*Required actions*
- A) In two sentences, summarize the blog post about Matthew Hooton's column.
- B) Rewrite the part of the blog post that begins at the words "Tourism New Zealand" and stops after "just $69 million annually.", replacing "lean" with "modest".

*Excerpted passage*
Friday 20 March 2009

HOOTON'S A WIMP

We love the NBR website - its is a must read for breaking business stories written in a snappy informative style. And they have good columnists too. David Farrar and Matthew Hooton. Trouble is David's column appears on line . Hooton's doesnt - so we went out and bought a inky one and have painstakingly typed it out . Today he is calling for a Masakari in the public service.



We couldn't agree more and have blogged on the issue many many times - In fact that blog waas one of our most popular ever.



Anyway back to Hooton.







Here is his column



The government has begun its long-awaited cuts to the central bureaucracy.

Finance Minister Bill English is reviewing departments’ lowest-priority spending, 86 jobs have gone at the Ministry for the Environment and 70 at the Tertiary Education Commission, and Labour’s Wellington Central MP Grant Robertson – the country’s leading apologist for the public service – is already fretting about policy advisors at Justice, Social Development and the National Library.

The cuts are long overdue.

So indulgently did Labour fatten the public service that Mr Robertson’s electorate notoriously has the highest average income in the country and office space in the capital costs more than in Auckland.

Worryingly, though, National is talking of a mere razor gang when wholesale butchery is required. It should put away its Gillette Mach 3 and wield a masakari. Whole departments should be abolished.

Case Study: Tourism

Tourism New Zealand (TNZ) is the government agency that promotes New Zealand globally. Compared with its competitors in Australia and elsewhere, it operates on a lean budget of just $69 million annually.

Dataset entries:

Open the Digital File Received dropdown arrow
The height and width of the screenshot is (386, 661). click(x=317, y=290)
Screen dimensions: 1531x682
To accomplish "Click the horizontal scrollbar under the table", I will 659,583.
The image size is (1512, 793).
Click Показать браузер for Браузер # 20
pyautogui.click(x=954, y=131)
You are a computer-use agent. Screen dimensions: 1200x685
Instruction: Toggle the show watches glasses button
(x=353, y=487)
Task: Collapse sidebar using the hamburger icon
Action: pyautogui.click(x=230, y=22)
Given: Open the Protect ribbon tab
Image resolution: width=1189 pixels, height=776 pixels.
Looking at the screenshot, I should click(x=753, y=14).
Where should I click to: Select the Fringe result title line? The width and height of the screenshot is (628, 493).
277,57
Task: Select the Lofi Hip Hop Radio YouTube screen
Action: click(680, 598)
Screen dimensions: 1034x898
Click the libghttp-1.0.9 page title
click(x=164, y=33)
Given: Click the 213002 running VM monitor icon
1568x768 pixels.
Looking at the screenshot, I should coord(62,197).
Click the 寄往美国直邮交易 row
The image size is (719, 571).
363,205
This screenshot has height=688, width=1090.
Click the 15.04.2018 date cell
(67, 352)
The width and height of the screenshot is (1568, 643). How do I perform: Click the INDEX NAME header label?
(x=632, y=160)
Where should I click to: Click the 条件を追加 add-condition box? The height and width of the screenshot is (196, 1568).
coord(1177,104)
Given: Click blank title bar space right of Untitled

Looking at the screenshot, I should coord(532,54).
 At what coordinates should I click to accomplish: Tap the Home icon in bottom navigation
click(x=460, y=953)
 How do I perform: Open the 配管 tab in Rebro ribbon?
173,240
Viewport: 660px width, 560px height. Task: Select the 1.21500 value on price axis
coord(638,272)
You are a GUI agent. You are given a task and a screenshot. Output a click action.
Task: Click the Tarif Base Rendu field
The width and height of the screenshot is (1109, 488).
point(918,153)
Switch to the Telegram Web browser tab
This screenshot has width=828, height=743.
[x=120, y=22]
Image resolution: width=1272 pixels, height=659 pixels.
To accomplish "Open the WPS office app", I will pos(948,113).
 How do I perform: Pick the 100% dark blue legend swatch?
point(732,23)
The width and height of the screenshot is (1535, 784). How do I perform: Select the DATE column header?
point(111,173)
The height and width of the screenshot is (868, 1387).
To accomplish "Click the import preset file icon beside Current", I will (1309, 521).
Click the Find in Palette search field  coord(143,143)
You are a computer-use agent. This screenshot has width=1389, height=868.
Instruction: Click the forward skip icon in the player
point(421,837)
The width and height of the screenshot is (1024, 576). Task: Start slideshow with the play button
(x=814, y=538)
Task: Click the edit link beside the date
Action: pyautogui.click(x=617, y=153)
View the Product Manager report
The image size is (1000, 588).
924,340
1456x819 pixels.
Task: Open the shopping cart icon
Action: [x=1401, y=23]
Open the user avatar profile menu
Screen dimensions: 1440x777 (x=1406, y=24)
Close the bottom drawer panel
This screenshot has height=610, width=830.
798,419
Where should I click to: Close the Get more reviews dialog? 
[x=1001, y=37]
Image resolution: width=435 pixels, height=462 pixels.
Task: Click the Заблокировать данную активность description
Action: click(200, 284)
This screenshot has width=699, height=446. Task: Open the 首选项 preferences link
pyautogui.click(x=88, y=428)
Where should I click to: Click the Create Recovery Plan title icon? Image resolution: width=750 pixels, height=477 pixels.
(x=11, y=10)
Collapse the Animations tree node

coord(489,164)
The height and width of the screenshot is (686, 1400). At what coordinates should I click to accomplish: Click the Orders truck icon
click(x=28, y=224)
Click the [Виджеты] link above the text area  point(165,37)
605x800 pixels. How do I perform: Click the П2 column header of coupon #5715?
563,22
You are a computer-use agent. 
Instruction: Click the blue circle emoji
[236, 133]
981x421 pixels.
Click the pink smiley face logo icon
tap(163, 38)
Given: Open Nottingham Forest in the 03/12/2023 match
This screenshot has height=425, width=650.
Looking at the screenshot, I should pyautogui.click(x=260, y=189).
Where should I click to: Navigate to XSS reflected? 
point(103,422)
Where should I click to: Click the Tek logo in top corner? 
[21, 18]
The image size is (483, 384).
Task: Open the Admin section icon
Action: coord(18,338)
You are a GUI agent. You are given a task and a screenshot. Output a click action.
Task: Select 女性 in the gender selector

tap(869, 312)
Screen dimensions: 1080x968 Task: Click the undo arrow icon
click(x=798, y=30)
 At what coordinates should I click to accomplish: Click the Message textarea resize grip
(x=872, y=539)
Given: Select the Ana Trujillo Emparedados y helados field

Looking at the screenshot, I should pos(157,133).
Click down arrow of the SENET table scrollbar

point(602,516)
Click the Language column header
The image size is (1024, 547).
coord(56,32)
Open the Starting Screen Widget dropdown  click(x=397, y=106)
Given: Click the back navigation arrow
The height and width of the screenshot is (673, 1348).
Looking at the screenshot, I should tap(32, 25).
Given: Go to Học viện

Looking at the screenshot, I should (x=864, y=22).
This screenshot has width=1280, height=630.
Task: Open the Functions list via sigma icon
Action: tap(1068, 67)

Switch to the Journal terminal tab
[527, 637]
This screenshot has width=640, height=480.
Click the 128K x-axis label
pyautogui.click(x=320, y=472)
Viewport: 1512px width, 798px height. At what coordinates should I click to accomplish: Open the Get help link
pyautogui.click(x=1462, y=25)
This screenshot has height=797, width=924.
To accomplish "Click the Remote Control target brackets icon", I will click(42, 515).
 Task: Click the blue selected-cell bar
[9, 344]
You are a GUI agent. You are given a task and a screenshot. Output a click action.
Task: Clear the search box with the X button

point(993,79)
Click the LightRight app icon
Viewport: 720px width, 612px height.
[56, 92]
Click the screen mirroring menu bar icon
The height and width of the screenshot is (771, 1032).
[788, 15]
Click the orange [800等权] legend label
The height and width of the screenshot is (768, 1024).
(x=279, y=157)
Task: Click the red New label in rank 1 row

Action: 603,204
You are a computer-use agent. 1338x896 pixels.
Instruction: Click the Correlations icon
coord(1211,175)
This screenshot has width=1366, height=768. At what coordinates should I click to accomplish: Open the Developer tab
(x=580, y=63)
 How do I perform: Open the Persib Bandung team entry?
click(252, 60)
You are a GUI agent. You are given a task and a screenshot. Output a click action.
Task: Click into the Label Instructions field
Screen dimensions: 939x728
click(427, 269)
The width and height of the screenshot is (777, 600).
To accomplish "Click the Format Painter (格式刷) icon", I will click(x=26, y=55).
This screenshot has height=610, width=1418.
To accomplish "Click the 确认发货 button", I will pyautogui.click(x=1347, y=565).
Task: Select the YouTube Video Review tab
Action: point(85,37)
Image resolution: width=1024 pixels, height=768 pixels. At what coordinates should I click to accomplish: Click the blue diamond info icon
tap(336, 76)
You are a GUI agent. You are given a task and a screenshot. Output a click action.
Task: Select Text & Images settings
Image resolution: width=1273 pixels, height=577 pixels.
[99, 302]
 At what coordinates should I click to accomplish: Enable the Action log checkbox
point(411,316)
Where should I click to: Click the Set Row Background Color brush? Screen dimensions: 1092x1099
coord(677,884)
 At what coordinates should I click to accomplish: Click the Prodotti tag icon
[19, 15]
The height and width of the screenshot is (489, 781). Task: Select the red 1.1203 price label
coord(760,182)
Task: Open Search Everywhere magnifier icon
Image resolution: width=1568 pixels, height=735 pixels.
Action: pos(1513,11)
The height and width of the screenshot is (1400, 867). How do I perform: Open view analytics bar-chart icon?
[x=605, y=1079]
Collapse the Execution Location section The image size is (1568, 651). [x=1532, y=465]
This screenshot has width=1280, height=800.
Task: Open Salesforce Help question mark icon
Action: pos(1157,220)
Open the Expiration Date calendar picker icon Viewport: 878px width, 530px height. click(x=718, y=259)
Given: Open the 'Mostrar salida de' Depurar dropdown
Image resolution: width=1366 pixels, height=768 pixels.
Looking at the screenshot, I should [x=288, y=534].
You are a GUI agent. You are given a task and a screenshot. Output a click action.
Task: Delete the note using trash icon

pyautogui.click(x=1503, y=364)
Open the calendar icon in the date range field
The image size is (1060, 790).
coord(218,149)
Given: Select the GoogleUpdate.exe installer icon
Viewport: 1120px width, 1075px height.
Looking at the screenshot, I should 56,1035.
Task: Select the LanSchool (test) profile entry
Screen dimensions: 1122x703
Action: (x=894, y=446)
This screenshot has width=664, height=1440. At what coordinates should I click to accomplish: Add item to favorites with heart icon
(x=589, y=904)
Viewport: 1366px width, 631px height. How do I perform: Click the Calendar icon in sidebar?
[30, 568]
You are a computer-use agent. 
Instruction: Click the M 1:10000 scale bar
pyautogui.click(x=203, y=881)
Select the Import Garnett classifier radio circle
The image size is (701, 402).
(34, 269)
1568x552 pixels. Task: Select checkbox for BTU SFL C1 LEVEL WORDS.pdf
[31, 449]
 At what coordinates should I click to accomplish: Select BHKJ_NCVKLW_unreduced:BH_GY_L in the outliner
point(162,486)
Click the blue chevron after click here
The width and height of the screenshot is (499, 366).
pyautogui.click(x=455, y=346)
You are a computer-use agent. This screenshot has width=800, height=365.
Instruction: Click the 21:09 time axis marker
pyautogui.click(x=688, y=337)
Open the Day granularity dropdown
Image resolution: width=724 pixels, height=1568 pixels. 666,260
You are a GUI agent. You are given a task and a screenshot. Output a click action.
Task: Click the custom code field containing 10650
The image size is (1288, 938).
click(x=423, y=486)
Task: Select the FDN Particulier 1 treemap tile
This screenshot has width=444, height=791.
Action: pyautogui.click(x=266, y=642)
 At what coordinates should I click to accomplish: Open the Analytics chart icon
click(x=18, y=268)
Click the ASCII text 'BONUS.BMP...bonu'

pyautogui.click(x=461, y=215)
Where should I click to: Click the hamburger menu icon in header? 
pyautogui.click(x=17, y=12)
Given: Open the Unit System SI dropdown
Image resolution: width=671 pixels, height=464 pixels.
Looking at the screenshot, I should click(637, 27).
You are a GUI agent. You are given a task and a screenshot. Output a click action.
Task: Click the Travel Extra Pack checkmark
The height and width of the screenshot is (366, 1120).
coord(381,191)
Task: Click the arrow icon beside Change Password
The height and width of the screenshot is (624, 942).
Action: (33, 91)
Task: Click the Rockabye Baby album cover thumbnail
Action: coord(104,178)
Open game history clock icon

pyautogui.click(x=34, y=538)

*Solved problems*
- A) The blog post praises the NBR website and says its authors typed out Matthew Hooton's print-only column, which calls for deep cuts to the public service. In the column, Hooton argues that the government's cuts are long overdue after Labour fattened the public service, that National should abolish whole departments instead of settling for a razor gang, and he begins a case study on Tourism New Zealand, which runs on a lean budget of $69 million a year.

- B)
Tourism New Zealand (TNZ) is the government agency that promotes New Zealand globally. Compared with its competitors in Australia and elsewhere, it operates on a modest budget of just $69 million annually.